* Work task: Tally every line below where "each" appears, then report the total alone.

* Data extract:

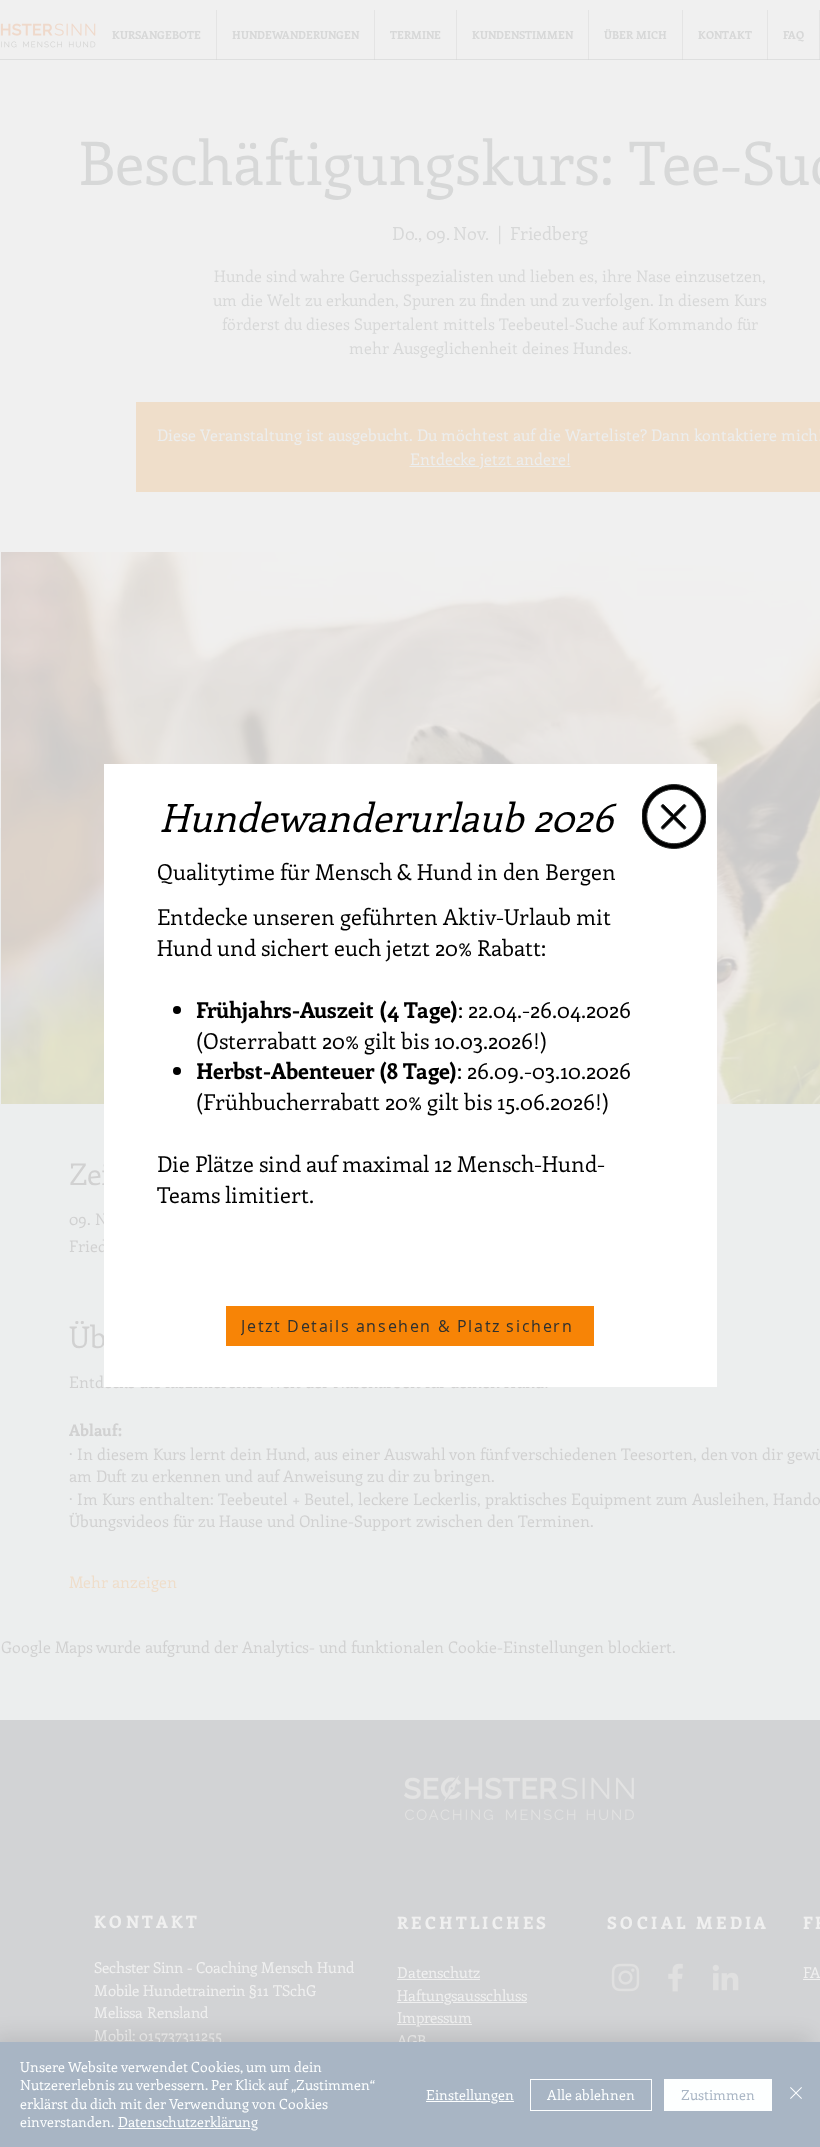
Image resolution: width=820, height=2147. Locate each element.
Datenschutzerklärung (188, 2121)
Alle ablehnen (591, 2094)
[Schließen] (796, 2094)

---

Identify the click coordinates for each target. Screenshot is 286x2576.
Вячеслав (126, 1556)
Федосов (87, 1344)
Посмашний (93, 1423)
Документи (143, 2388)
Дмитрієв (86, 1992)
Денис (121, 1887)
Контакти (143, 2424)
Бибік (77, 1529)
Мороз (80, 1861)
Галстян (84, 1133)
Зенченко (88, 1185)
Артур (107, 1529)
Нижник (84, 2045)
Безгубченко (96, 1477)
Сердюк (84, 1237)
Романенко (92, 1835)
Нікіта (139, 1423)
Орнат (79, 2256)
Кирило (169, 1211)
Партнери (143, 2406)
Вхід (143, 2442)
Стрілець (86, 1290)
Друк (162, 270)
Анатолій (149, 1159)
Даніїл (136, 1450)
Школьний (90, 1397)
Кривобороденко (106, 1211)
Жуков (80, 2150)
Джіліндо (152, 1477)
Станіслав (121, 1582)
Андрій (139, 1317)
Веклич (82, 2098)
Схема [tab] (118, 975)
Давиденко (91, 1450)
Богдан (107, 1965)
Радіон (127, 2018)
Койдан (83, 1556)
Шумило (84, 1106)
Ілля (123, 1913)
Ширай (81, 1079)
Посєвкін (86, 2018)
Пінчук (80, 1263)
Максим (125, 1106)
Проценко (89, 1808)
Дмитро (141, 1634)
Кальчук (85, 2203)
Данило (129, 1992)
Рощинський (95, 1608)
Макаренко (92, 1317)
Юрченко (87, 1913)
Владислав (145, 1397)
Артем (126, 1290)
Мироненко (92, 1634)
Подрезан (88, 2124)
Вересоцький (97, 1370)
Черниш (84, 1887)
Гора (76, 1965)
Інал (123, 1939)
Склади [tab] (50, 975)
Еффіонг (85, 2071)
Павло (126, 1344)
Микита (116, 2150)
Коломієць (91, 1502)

--

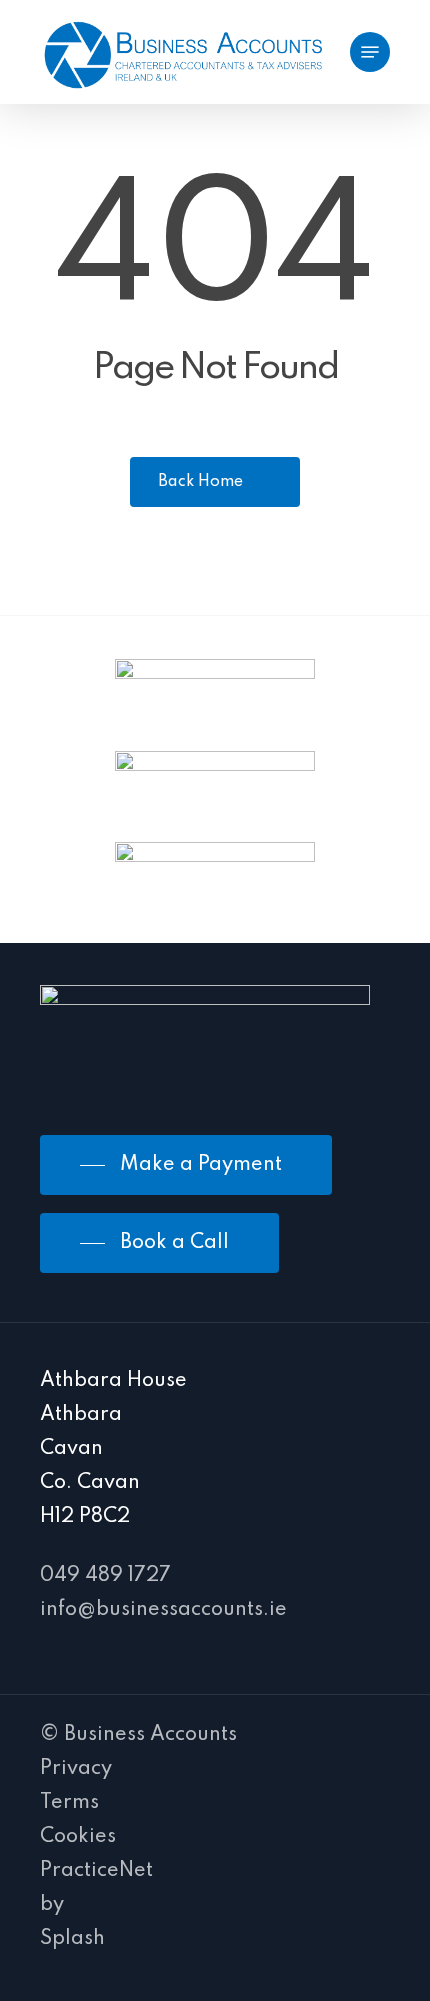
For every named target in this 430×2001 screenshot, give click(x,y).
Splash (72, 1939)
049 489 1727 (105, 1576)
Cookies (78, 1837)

* Response to the exercise: 2